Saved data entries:
============================================================

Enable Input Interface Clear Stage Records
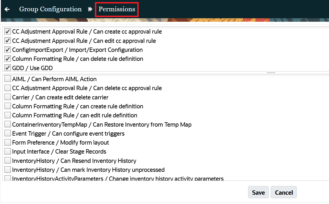 pos(8,151)
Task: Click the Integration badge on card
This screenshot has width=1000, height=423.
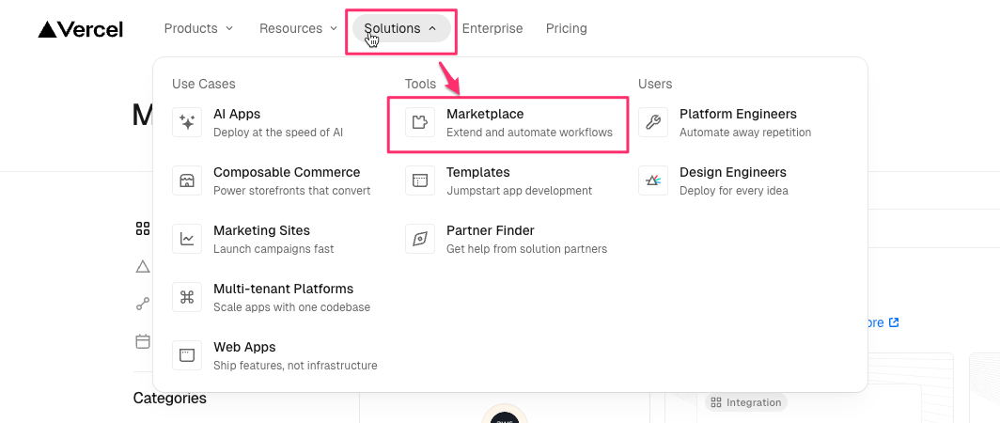Action: 746,402
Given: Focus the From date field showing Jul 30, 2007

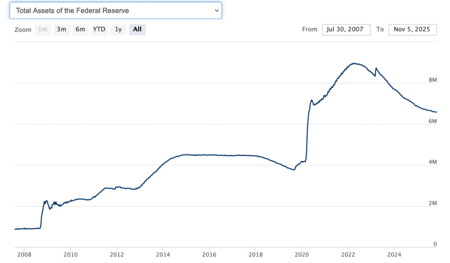Looking at the screenshot, I should pos(346,29).
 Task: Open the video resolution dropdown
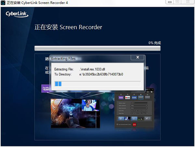pos(138,105)
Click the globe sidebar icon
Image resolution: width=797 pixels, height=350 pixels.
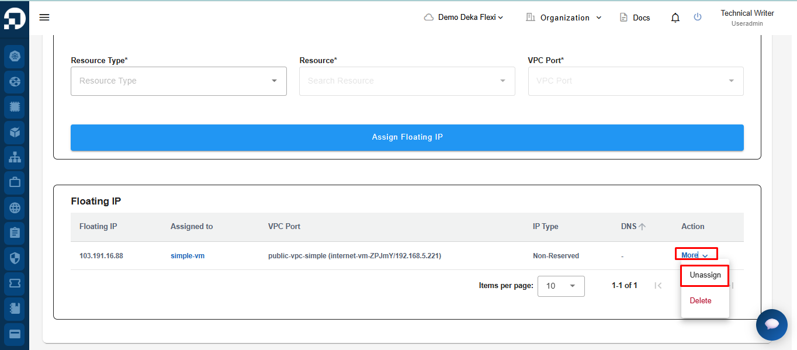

============================================================

> _Try it_
Output every record above verbatim, excluding images.

> _Expected answer_
Enable Input Interface Clear Stage Records
 pos(8,151)
Task: Click the Integration badge on card
This screenshot has width=1000, height=423.
Action: 746,402
Given: Focus the From date field showing Jul 30, 2007

Looking at the screenshot, I should pos(346,29).
 Task: Open the video resolution dropdown
pos(138,105)
Click the globe sidebar icon
Image resolution: width=797 pixels, height=350 pixels.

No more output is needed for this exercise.